The FTC also alleges that Hey Dude engaged in deceptive practices regarding consumer reviews. A statement at the bottom of each product page claimed to feature “Real, unedited reviews from HEYDUDE fans” and included ratings on a five-star scale. Hey Dude used a third-party online product review management interface that allowed it to post five-star reviews automatically, but held lower-starred reviews for individualized review. According to the complaint, through June 2022, Hey Dude held, rejected, or didn’t publish more than 80% of their one-, two-, and three-star reviews. Indeed, until June 2022, the company had a written policy instructing its staff to publish certain types of reviews only if they were positive in nature. Therefore, the company allegedly violated the FTC Act by falsely representing that the product reviews on its website accurately reflect the views of all buyers who submitted reviews of Hey Dude products to the site.

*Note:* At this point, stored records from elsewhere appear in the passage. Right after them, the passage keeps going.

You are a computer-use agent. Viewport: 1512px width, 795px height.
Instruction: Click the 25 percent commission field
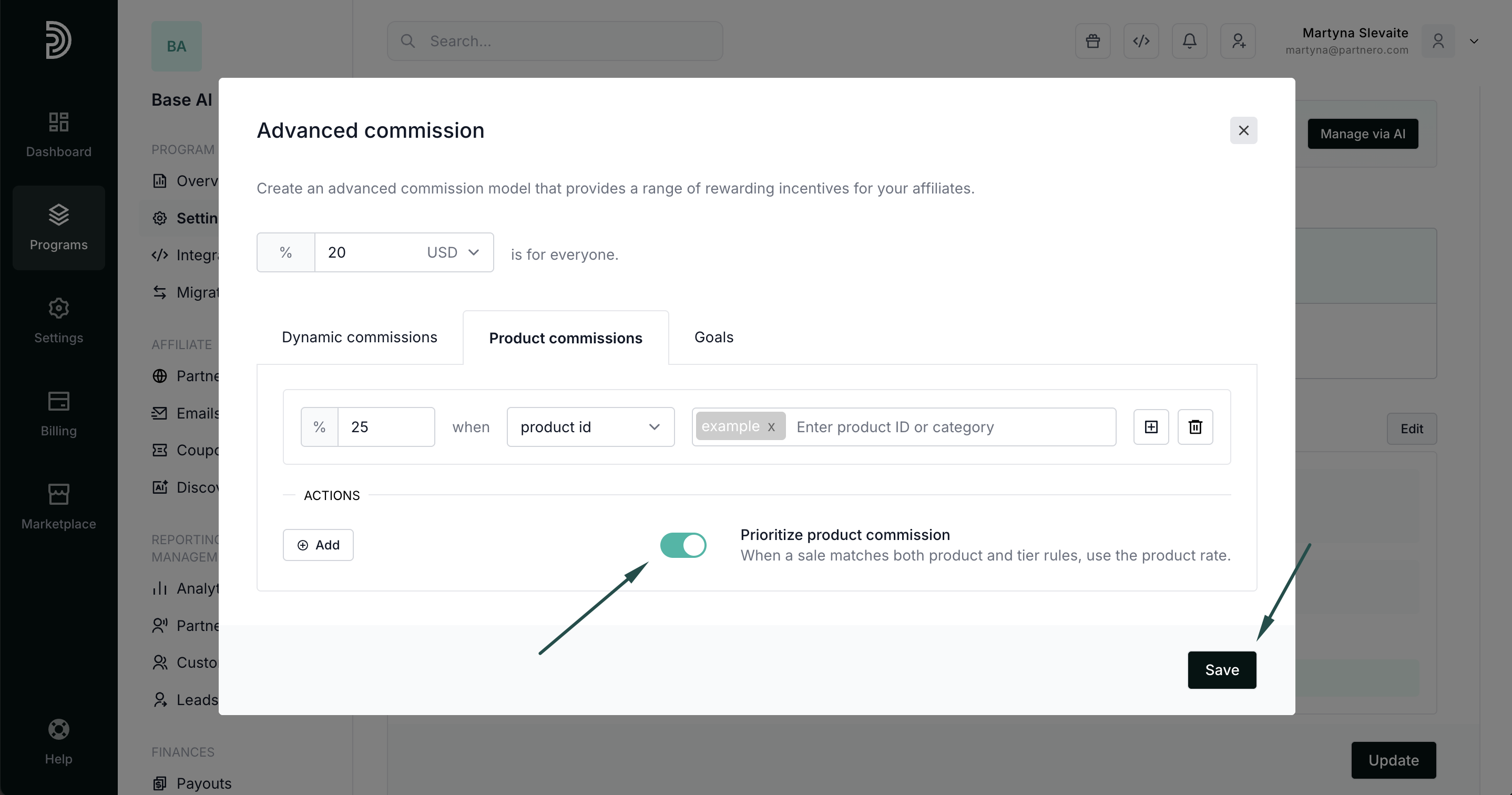[x=386, y=427]
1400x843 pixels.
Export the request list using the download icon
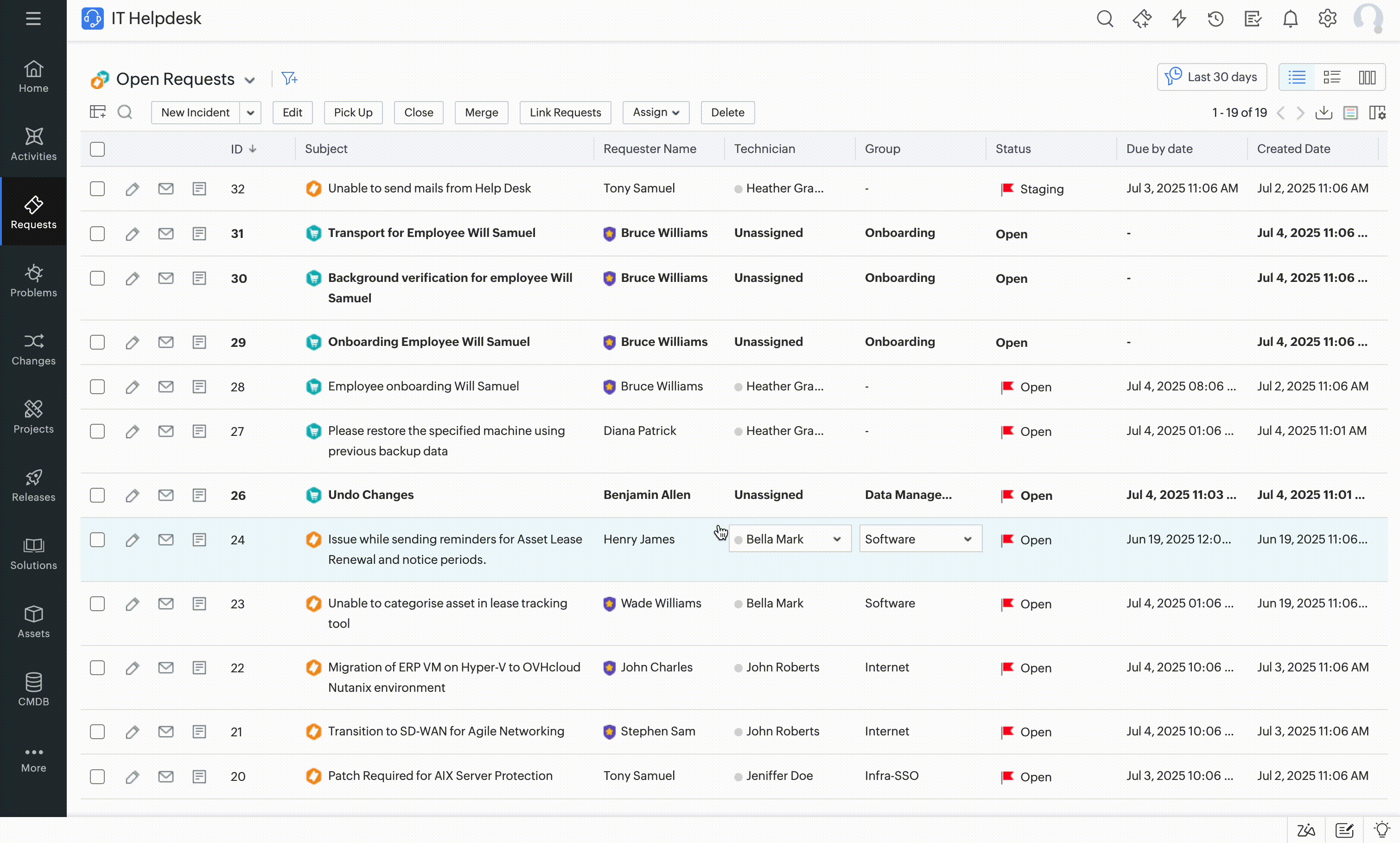click(x=1324, y=113)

In addition to the $1.95 million financial remedy, the proposed court order bars future violations of the Mail, Internet, or Telephone Order Rule. It also prohibits Hey Dude from making misrepresentations about consumer reviews and requires the company to publish all reviews it receives, including those it previously withheld from publication. (The order includes a limited exception for content moderation to screen out reviews that contain profanity, discriminatory statements, the disclosure of personal information, or certain sensitive commercial or financial information.)

What can other companies take from the FTC action in this case? We again turn to The Big Lebowski for compliance wisdom.

“This is bowling. There are rules.”  And there are also rules for how companies must honor their shipping and fulfillment responsibilities. The Mail, Internet, or Telephone Order Rule spells out the requirements with specificity. But what if a company experiences delays in the supply chain? The Rule anticipates that sometimes – to paraphrase The Dude – glitch happens and explains the options companies must offer consumers to stay on the right side of the law. 

They did not receive the money. This is our concern, Dude.”  It’s the FTC’s concern, too, when consumers don’t receive prompt refunds or when companies give gift cards – rather than real refunds – in response to unshipped orders.

“Strikes and gutters, ups and downs.” Truthful product reviews are highly material to consumers, but let’s face it: There will be customers who love a company’s products and services and others who aren’t so happy. It’s a mistake for companies to solicit reviews and then cherry pick just the good ones for publication. The better response to those “gutters” and “downs” is to use them to improve your products and processes – and earn those five-star reviews the non-deceptive way. 

“This isn’t a very complicated case. You know, with a lotta ins, a lotta outs, lotta what-have-yous.”  The FTC offers to-the-point materials to help streamline your compliance obligations. The Business Guide to the FTC’s Mail, Internet, or Telephone Order Merchandise Rule gives step-by-step advice for dealing with fulfillment and shipping issues. Soliciting and Paying for Online Reviews: A Guide for Marketers, FTC’s Endorsement Guides: What People Are Asking, and other resources on the FTC’s Endorsements, Influencers, and Reviews portal can help keep your consumer review practices compliant.

Because when it comes to protecting consumers from deceptive or unfair practices, the FTC abides, Dude.
 

Stephen White
September 18, 2023

Some customers will say bad things against a product because of competition or just spite and meanness. The FTC’s punitive action against “Hey Dude” was an over reach. I am asking my Congressman and Senator to reduce the funding of the FTC because of this cheeky post.